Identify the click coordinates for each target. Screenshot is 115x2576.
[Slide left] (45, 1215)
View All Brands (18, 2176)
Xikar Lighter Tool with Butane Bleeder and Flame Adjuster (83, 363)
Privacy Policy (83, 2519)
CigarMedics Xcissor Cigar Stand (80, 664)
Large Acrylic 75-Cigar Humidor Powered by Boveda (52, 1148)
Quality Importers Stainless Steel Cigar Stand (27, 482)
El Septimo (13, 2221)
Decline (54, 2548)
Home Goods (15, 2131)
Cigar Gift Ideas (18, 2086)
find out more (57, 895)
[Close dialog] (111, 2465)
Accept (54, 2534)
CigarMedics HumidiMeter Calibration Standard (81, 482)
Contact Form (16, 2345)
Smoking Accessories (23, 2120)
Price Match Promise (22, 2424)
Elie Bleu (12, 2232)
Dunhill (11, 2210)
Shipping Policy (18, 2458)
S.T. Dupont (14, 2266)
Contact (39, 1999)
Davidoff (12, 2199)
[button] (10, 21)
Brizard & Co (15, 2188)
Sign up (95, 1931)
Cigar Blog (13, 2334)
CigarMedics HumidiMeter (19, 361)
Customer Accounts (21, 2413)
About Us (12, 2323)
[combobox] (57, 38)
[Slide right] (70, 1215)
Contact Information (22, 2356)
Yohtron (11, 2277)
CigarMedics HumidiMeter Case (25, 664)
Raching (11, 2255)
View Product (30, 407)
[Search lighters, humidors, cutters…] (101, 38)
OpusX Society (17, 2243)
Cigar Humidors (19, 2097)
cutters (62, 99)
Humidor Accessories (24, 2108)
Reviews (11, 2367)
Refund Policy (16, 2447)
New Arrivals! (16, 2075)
————
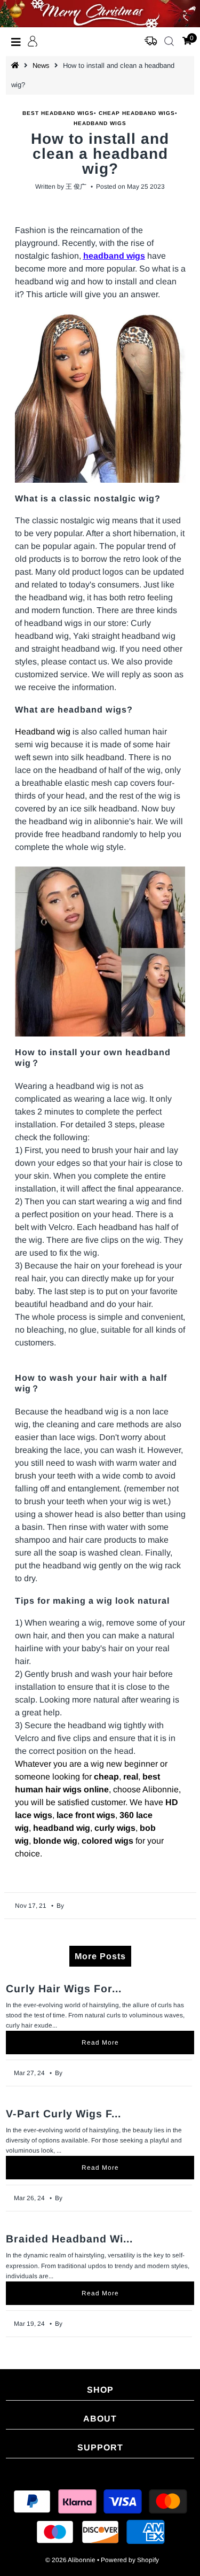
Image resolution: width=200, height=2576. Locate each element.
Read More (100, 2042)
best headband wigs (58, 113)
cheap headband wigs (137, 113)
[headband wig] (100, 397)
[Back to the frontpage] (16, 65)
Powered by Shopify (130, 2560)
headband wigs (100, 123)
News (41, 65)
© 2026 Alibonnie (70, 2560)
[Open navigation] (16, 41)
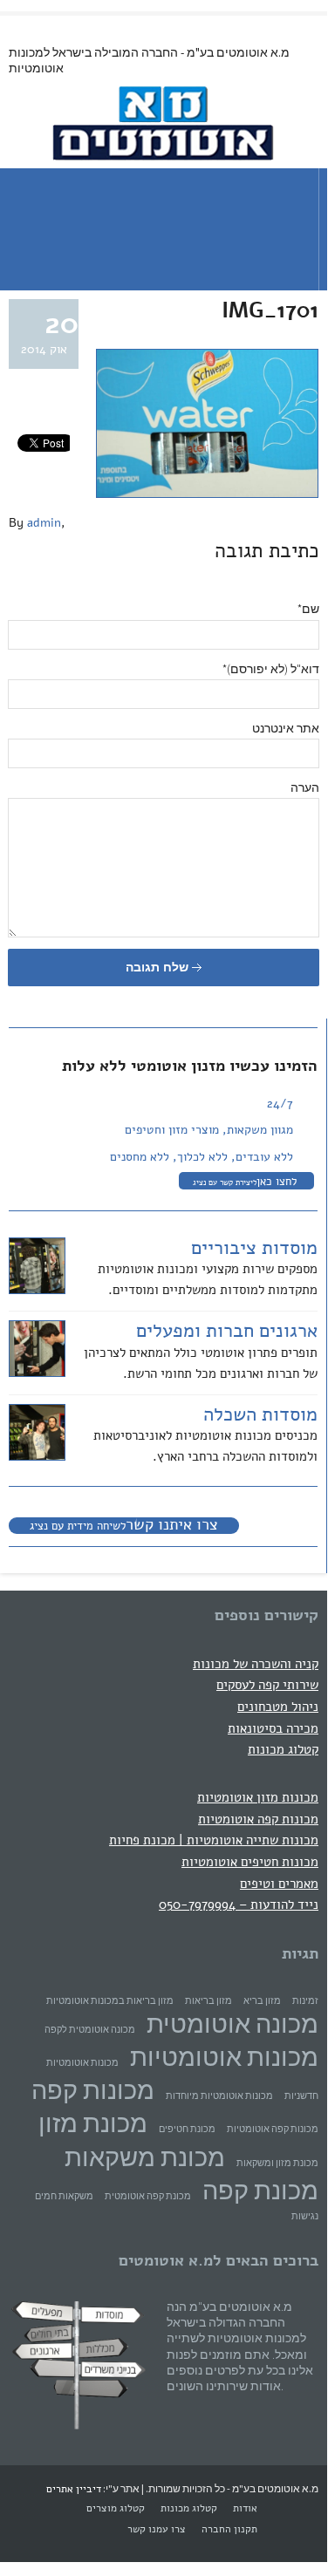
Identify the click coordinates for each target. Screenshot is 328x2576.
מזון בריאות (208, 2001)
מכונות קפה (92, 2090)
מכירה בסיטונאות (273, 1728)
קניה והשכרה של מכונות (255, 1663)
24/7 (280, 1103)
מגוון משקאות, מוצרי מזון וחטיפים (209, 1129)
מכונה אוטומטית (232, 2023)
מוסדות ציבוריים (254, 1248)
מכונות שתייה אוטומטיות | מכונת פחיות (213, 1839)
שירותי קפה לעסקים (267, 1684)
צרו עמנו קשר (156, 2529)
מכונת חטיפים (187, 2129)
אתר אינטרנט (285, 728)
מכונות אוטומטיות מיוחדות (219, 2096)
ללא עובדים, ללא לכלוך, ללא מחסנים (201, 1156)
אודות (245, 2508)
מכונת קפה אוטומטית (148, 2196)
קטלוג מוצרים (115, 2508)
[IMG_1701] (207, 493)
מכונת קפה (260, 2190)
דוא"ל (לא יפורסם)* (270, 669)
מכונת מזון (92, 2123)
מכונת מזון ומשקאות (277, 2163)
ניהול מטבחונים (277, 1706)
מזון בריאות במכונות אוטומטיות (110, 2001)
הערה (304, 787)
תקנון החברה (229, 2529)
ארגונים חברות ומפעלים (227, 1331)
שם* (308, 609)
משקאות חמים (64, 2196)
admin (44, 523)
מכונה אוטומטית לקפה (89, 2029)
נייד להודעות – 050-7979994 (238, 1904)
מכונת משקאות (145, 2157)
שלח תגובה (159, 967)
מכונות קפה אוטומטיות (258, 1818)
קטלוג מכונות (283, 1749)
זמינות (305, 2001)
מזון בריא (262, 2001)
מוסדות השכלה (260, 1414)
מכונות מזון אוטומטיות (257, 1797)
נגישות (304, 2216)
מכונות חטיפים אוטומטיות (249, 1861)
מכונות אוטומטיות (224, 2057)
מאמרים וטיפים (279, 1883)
————
## WHAT TO WORK ON:
From the records above, extract exactly and only the lines that begin at the line with "Shipping Policy (18, 2458)" and stop after the line with "New Arrivals! (16, 2075)".

## ANSWER AREA:
Shipping Policy (18, 2458)
S.T. Dupont (14, 2266)
Contact (39, 1999)
Davidoff (12, 2199)
[button] (10, 21)
Brizard & Co (15, 2188)
Sign up (95, 1931)
Cigar Blog (13, 2334)
CigarMedics HumidiMeter (19, 361)
Customer Accounts (21, 2413)
About Us (12, 2323)
[combobox] (57, 38)
[Slide right] (70, 1215)
Contact Information (22, 2356)
Yohtron (11, 2277)
CigarMedics HumidiMeter Case (25, 664)
Raching (11, 2255)
View Product (30, 407)
[Search lighters, humidors, cutters…] (101, 38)
OpusX Society (17, 2243)
Cigar Humidors (19, 2097)
cutters (62, 99)
Humidor Accessories (24, 2108)
Reviews (11, 2367)
Refund Policy (16, 2447)
New Arrivals! (16, 2075)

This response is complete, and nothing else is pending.